# She eats her feces after eating raw meat



## starburst (Jun 9, 2012)

My 9 month old GSD is currently on Kibble (Blue Buffalo) but I am planning on switching her to raw soon.
I sometimes give her a chunk of raw meat as a treat but I have noticed that she eats her feces the next time she goes.
She only does it when she's eaten raw meat.... I;m concerned she will keep this up when I make the switch to raw !


----------



## Rangers_mom (May 16, 2013)

My GSD eats Canidae dry dog food and feces eating has been an on going problem with him. He eats his own feces, any other dog's feces and any fertilizer I put on the plants. Very frustrating! I just make sure I pick up everything immediately and I never let him outdoors by himself - even just for a few minutes. I would be very happy if I could identify a source of this behavior so maybe you are lucky to know what causes it in your dog.

Sorry I can't offer much advice.


----------



## blackshep (Aug 3, 2012)

My pup eats anything she can get into her mouth. I think some are just like that and it's almost impossible to break that habit. There is stuff you can feed them that is a deterrent.

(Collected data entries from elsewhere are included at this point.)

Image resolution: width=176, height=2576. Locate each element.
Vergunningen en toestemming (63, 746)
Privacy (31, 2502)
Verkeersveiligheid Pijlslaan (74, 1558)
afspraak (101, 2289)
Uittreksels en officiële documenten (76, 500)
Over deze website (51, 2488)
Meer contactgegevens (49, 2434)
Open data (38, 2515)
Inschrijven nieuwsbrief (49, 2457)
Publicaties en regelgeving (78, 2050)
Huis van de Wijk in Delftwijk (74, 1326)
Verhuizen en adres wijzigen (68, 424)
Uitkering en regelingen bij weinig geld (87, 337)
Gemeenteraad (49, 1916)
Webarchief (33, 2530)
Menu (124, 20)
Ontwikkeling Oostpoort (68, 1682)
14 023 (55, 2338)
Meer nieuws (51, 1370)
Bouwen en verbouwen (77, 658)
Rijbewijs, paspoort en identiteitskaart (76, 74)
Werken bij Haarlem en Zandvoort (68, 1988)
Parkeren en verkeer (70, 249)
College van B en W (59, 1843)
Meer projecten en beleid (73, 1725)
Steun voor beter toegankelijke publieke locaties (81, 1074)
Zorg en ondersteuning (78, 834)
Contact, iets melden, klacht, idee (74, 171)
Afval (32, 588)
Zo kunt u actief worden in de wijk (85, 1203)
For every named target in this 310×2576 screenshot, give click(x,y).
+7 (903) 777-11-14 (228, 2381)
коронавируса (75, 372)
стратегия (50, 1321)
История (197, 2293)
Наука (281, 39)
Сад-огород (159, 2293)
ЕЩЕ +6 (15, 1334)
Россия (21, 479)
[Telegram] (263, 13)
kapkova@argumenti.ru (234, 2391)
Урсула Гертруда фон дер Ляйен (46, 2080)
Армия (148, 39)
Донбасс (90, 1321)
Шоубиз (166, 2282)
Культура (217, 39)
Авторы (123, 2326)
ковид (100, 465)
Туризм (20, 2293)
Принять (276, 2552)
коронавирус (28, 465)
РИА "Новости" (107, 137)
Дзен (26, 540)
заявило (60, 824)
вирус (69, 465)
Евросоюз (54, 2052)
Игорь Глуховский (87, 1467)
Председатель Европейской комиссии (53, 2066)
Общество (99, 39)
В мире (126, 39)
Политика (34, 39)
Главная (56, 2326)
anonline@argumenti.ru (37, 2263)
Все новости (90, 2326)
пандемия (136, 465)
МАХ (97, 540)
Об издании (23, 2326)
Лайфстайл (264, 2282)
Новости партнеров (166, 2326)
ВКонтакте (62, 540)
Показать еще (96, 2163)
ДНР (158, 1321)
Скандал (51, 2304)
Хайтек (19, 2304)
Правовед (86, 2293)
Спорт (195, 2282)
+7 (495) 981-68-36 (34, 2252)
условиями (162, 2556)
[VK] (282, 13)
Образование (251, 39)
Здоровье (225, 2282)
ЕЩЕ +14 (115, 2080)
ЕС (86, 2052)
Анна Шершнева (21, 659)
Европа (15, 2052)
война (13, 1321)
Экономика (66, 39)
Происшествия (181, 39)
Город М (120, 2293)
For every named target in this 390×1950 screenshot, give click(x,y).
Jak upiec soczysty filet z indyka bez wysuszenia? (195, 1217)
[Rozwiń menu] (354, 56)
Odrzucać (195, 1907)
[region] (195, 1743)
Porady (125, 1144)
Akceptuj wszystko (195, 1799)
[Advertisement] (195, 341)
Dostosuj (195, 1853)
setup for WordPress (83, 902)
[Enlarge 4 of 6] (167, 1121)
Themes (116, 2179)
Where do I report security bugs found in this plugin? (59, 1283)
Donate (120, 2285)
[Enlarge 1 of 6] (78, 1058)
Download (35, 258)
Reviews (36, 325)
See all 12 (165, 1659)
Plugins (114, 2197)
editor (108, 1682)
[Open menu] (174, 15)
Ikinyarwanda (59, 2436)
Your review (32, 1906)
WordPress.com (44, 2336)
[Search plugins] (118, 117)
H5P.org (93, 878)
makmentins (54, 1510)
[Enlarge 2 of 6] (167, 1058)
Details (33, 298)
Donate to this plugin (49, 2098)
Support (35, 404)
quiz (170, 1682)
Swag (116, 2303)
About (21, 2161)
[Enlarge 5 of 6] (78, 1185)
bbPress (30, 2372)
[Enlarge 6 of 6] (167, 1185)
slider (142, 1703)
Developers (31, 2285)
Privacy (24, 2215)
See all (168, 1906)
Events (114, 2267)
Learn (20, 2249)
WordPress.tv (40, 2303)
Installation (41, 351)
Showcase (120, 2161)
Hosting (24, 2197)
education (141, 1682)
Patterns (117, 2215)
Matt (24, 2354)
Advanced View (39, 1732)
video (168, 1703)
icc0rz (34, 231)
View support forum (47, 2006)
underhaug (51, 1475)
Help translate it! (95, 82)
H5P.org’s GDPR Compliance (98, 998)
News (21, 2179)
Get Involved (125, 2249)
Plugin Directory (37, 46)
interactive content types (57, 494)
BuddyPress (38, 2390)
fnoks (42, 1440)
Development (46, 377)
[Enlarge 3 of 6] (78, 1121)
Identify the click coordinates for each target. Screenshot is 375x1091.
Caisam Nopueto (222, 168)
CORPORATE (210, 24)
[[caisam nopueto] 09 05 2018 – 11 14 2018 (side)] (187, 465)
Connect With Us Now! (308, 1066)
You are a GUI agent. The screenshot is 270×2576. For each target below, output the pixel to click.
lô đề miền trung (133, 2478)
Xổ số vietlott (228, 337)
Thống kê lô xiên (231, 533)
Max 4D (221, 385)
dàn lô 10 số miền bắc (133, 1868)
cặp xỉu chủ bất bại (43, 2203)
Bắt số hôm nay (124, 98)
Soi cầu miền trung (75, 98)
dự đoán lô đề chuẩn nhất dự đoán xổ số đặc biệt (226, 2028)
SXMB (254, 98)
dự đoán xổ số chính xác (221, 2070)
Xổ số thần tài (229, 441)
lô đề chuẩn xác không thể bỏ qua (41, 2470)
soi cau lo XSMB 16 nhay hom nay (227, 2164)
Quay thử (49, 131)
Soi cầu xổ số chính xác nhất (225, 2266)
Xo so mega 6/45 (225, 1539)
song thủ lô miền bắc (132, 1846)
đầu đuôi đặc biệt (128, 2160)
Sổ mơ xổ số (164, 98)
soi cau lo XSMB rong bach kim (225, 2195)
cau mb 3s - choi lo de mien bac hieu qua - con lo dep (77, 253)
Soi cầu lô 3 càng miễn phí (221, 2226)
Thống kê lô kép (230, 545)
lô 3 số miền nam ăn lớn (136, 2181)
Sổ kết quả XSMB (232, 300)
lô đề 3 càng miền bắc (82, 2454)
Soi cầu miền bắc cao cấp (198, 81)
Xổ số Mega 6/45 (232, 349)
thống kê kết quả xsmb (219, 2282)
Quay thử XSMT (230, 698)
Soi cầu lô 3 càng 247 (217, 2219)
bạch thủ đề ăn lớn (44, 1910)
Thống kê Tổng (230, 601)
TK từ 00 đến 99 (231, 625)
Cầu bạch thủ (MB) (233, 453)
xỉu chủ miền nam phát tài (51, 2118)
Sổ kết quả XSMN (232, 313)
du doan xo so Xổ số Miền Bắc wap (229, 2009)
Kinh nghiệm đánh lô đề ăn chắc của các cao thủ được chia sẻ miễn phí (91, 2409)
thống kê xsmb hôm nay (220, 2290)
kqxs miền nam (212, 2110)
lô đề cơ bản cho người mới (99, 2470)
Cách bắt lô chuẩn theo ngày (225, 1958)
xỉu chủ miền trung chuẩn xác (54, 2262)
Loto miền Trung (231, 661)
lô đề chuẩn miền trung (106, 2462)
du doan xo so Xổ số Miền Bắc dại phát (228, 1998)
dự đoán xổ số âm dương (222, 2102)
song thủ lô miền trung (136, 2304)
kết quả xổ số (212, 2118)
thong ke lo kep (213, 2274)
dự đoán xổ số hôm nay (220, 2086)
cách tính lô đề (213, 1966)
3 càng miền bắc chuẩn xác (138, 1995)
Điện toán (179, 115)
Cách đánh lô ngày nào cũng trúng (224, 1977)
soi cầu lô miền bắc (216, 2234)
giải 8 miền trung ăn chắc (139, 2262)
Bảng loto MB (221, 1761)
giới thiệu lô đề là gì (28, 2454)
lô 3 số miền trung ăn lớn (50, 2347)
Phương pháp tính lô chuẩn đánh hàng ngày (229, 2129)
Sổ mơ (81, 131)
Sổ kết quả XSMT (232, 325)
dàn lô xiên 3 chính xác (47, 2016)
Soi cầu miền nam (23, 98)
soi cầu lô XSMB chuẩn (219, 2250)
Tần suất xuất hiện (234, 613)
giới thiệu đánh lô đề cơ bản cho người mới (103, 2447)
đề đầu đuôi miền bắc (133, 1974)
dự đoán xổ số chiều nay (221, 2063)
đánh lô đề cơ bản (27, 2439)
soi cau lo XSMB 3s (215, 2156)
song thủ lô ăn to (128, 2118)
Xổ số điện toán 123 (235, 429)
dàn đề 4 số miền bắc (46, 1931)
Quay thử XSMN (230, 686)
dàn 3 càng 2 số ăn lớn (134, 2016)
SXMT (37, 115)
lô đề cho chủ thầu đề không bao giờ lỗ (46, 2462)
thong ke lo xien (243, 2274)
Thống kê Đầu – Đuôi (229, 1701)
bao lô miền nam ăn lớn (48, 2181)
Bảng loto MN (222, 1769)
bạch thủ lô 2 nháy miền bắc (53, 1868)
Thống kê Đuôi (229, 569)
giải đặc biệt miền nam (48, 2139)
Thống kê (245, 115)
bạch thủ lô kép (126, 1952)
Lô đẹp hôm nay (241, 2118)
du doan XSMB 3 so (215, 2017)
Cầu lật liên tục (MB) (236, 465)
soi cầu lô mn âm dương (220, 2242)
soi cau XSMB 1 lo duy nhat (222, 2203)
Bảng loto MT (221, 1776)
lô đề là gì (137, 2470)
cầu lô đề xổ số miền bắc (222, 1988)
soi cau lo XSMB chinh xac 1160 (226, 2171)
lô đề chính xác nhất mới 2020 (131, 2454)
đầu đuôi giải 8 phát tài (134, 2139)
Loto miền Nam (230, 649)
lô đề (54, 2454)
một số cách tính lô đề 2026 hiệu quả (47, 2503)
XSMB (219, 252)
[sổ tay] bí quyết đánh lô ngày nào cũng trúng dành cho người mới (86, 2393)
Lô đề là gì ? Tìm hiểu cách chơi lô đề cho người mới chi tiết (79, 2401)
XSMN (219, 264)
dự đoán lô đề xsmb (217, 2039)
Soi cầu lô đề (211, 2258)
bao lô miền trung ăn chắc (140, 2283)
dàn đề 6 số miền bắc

Easiest way to prevent it is if you pick up after her each time.


----------



## katro (Feb 26, 2013)

I've only ever seen my dog try to eat his poo when he was on kibble. Once I made the switch to raw, he sniffs after he goes, but hasn't ever tried to eat it. 

What I have read is that with the raw diet, the dog's body makes best use of the nutrients in the food so that what comes out is truly waste and can no longer be used or broken down by the digestive system. Kibble on the other hand may not be digested fully and sometimes dogs eat it because it's not completely waste and still smells like edible food. Again, this is all just heresay, but they do have supplements you can feed the dog so that their poo is unappetizing to them if it's a major problem for you/your dog.


----------



## Rangers_mom (May 16, 2013)

Katro, what suppliments are there? I am going on vacation this summer and leaving my dogs with an in sitter. I know he will not be as vigilant about picking up the poop and I am concerned that Ranger will get sick. He got sick last summer while we were away but at the time I didn't put 2 and 2 together and realize that he was helping himself to extra treats while he was at the sitters. I would love to have something I could give him for the 2 weeks we are gone.


----------



## katro (Feb 26, 2013)

Here are some at PetsMart:
GNC Pets® Ultra Mega STOOL-NO! - Sale - Dog - PetSmart

Nutri-Vet Nasty Habit for Dogs - Health & Wellness - Dog - PetSmart

21st Century Level 2 Moderate Coprophagia Deterrence for Dogs - Health & Wellness - Dog - PetSmart

You can also sprinkle some meat tenderizer on their food (like Adolph's) that will make their poop taste horrible to them. 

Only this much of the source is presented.